▶ [TASK OBJECTIVE] Transcribe all of the entries, matching each one exactly.

▶ [DATA SUPPLIED]
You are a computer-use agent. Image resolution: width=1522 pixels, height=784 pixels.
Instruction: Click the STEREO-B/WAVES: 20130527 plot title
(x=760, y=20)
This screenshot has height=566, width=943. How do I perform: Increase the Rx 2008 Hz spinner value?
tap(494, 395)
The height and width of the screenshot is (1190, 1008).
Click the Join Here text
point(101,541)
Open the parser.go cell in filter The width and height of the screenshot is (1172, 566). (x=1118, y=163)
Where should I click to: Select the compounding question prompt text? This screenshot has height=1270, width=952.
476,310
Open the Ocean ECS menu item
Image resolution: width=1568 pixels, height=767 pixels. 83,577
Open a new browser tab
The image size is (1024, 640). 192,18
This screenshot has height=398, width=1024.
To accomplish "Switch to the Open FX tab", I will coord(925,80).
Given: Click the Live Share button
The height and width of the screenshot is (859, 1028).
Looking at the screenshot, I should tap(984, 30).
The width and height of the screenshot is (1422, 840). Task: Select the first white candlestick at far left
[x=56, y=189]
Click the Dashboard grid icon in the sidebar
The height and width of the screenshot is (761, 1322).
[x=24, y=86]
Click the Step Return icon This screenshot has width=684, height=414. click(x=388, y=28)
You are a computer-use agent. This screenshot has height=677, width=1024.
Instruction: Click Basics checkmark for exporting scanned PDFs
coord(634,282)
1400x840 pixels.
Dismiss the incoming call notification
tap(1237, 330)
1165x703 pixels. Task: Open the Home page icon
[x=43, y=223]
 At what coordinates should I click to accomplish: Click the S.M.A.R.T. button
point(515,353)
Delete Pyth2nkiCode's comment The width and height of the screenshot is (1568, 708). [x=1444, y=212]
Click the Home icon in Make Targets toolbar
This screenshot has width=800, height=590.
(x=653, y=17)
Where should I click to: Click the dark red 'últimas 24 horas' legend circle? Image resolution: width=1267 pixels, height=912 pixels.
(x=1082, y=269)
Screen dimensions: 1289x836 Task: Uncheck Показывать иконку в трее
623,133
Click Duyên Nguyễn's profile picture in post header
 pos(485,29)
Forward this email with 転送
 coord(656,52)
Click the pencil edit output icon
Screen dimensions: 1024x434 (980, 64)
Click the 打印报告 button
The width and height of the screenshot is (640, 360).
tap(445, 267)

▶ [SOLUTION TO THIS EXERCISE]
You are a computer-use agent. Image resolution: width=1522 pixels, height=784 pixels.
Instruction: Click the STEREO-B/WAVES: 20130527 plot title
(x=760, y=20)
This screenshot has height=566, width=943. How do I perform: Increase the Rx 2008 Hz spinner value?
tap(494, 395)
The height and width of the screenshot is (1190, 1008).
Click the Join Here text
point(101,541)
Open the parser.go cell in filter The width and height of the screenshot is (1172, 566). (x=1118, y=163)
Where should I click to: Select the compounding question prompt text? This screenshot has height=1270, width=952.
476,310
Open the Ocean ECS menu item
Image resolution: width=1568 pixels, height=767 pixels. 83,577
Open a new browser tab
The image size is (1024, 640). 192,18
This screenshot has height=398, width=1024.
To accomplish "Switch to the Open FX tab", I will coord(925,80).
Given: Click the Live Share button
The height and width of the screenshot is (859, 1028).
Looking at the screenshot, I should tap(984, 30).
The width and height of the screenshot is (1422, 840). Task: Select the first white candlestick at far left
[x=56, y=189]
Click the Dashboard grid icon in the sidebar
The height and width of the screenshot is (761, 1322).
[x=24, y=86]
Click the Step Return icon This screenshot has width=684, height=414. click(x=388, y=28)
You are a computer-use agent. This screenshot has height=677, width=1024.
Instruction: Click Basics checkmark for exporting scanned PDFs
coord(634,282)
1400x840 pixels.
Dismiss the incoming call notification
tap(1237, 330)
1165x703 pixels. Task: Open the Home page icon
[x=43, y=223]
 At what coordinates should I click to accomplish: Click the S.M.A.R.T. button
point(515,353)
Delete Pyth2nkiCode's comment The width and height of the screenshot is (1568, 708). [x=1444, y=212]
Click the Home icon in Make Targets toolbar
This screenshot has width=800, height=590.
(x=653, y=17)
Where should I click to: Click the dark red 'últimas 24 horas' legend circle? Image resolution: width=1267 pixels, height=912 pixels.
(x=1082, y=269)
Screen dimensions: 1289x836 Task: Uncheck Показывать иконку в трее
623,133
Click Duyên Nguyễn's profile picture in post header
 pos(485,29)
Forward this email with 転送
 coord(656,52)
Click the pencil edit output icon
Screen dimensions: 1024x434 (980, 64)
Click the 打印报告 button
The width and height of the screenshot is (640, 360).
tap(445, 267)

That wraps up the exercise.